Below are some records. Pull every line that contains the word "computer".
--- INFORMATION PROVIDED Enclosed Below ---
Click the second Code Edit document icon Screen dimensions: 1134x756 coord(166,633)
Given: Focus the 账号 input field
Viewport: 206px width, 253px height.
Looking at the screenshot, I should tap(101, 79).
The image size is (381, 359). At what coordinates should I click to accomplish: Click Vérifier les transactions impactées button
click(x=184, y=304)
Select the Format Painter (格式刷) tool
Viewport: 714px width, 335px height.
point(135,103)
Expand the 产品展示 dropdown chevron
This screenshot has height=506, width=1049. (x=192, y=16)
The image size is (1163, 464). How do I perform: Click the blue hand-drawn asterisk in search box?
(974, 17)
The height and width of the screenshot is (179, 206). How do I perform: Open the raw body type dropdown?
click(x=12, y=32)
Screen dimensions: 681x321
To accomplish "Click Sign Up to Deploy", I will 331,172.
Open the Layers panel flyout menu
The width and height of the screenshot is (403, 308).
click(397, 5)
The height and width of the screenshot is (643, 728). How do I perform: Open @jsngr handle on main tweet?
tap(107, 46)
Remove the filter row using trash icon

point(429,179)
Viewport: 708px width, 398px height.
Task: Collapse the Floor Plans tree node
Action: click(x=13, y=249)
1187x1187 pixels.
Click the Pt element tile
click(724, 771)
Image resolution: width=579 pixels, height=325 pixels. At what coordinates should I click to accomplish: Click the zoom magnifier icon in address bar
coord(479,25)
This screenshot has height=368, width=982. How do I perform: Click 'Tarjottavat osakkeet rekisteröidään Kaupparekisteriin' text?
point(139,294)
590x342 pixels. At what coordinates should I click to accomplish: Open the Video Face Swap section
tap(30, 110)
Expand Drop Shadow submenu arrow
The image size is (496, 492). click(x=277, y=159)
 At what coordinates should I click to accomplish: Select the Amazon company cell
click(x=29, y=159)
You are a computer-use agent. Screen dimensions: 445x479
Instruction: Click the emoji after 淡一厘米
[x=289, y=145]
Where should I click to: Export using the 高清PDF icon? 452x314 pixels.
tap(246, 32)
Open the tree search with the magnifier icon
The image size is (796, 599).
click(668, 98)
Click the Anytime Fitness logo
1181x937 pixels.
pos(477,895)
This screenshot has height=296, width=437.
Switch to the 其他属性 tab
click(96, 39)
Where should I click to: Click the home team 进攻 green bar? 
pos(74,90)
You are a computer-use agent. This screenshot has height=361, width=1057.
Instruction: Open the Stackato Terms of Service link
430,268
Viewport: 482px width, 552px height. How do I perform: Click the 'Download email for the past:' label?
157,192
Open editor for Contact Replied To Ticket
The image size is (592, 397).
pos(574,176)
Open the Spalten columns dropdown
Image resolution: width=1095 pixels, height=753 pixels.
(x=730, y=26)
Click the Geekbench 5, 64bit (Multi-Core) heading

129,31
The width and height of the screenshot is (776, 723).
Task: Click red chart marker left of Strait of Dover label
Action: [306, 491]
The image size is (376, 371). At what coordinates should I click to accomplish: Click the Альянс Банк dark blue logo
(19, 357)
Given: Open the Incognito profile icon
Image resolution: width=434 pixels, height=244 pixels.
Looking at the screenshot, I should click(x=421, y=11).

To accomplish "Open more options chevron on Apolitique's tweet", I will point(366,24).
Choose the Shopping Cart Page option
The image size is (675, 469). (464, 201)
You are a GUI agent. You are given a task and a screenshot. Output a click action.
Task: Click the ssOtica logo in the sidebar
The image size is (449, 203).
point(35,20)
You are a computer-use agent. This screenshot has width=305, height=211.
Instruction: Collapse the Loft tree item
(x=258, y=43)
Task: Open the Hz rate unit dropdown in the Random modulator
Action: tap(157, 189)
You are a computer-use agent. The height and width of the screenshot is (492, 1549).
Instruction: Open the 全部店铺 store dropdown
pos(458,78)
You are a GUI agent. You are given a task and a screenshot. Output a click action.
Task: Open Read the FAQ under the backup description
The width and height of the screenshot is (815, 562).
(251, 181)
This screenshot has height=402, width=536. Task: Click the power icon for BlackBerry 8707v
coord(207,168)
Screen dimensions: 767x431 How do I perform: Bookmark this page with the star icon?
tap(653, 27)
--- End of Enclosed INFORMATION PROVIDED ---
▶ **REPLY**
You are a computer-use agent. Screen dimensions: 445x479
You are a computer-use agent. This screenshot has height=361, width=1057.
You are a computer-use agent. This screenshot has width=305, height=211.
You are a computer-use agent. The height and width of the screenshot is (492, 1549).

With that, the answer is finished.